As female college students, we have many expectations from society. Since the 60s when Betty Friedan wrote the “Feminine Mystique," social expectations have been changing and revolving. Instead of being condensed to just the job of being a housewife, society started expanding and broadening to accept the idea that women could possibly be in the workforce and obtain equality with men. However, we still have expectations. We are supposed to do well in school, to dress in a respectable, prim fashion on the weekdays, to keep our manners to a tee, and to tolerate all the people around us with a soft kindness – the attitude of the ideal American woman. However, the weekend conjures a whole different beast. We’re supposed to forget our manners and respectable fashion. We’re supposed to go out, drink until we drop, and sleaze around with different undeserving guys. After we graduate and maybe work for a few years, it is assumed that we will get married to a well-off guy and have children, to otherwise forget our previous drinking habits or wild ways, and to keep our exchange of education and intellect to soirees or PTA meetings. It’s just the expectations of society, my friends. If we don’t execute both, we’re either seen as too wild or too prim, too classy or too trashy, or just in general, mishaps that mock the definition of a female.
Let me just start off, I’m not prim or proper. It’s not my thing. My “prim and respectable” fashion includes men’s sweaters from Goodwill and crazy socks with my Chacos, defined by society as “hobo” fashion. I have no filter when it comes to what I want to say, and I really don’t give much time to people whom I don’t agree with. I go out on the weekends, not because society tells me to, but because I very much enjoy hanging with my friends and wreaking havoc.
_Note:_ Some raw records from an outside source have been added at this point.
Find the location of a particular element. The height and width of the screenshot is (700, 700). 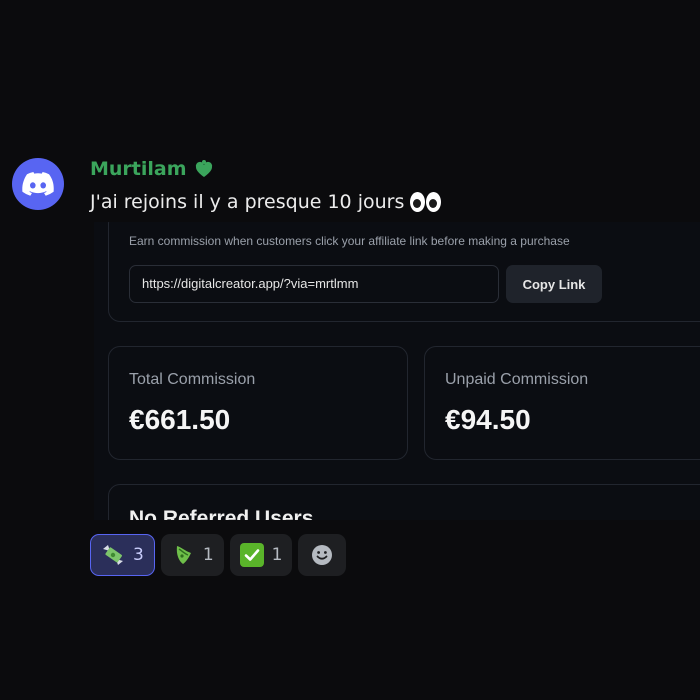

eyes-emoji-icon is located at coordinates (426, 202).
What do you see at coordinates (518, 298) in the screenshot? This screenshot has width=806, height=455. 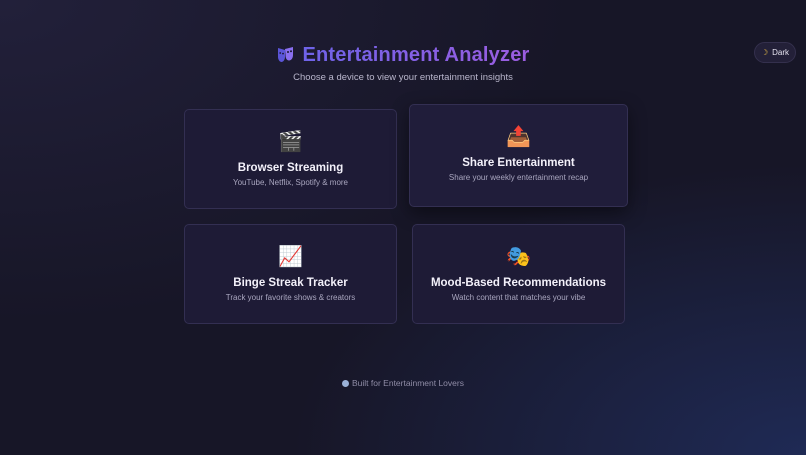 I see `card-description: Watch content that matches your vibe` at bounding box center [518, 298].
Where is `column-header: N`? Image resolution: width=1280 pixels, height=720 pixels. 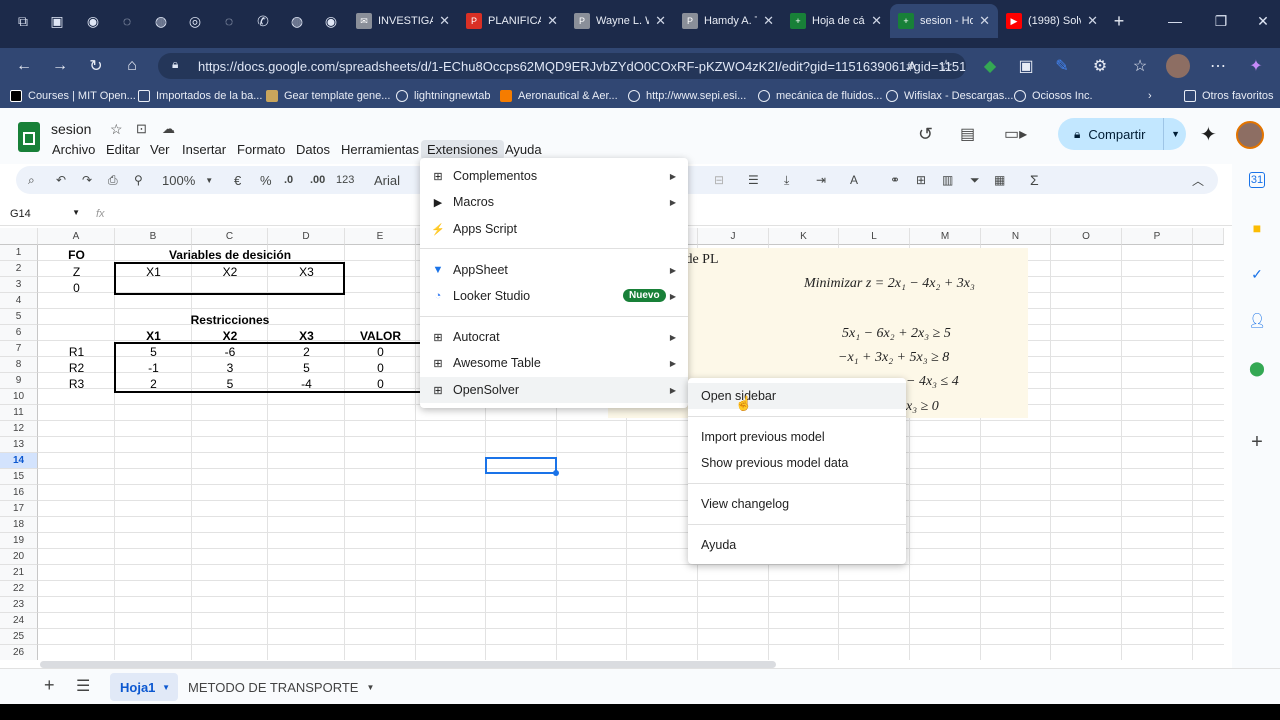
column-header: N is located at coordinates (1016, 236).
I work hard in school, but I don’t exasperate myself. If I do get married, I am convinced it won’t be until much later in life, not because I don’t want to get married, but because I want to work and set a name for myself first. Society would call me crude, confused, or broken. However, I have a clear, defined notion of what I want and who I want to be, despite social expectations, and I love myself more than I have ever loved myself in the past.
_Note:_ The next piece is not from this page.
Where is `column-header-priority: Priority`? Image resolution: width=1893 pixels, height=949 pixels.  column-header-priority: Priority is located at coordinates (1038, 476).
Let me say this: if we continue living underneath social expectations, we will find ourselves lost in a state of dullness. Most of us, and even I, fall victim to these social expectations, and we wonder why we don’t feel satisfied. Trust me, our happiness cannot depend on sleazing around on the weekends or getting straight A’s in college. I cannot tell you what will make you happy, because every single person has a different “personal legend” as author Paulo Coelho describes in his book, “The Alchemist.” In other words, every single person has a different path chosen by God, or fate, or whatever else you want to call it, that will bring them the most satisfaction in life.
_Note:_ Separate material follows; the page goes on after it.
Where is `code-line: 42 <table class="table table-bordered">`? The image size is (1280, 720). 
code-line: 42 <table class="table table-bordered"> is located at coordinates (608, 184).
I’m still finding myself, like any other college student. But, instead of trying to find myself along the guidelines of the definition of the female, I’m finding myself along my own guidelines of morals and values. I am finding myself through my family and through my friends, through my religion and through my politics, and through my love of culture and nature.
So, stop. Stop feeling like you have to act according to social norms, because social expectations is just a loose idea made up by the media, or more accurately, ourselves. We, as women, need to stop playing by the rules that are imposed on us, and start playing by the rules that we impose on ourselves.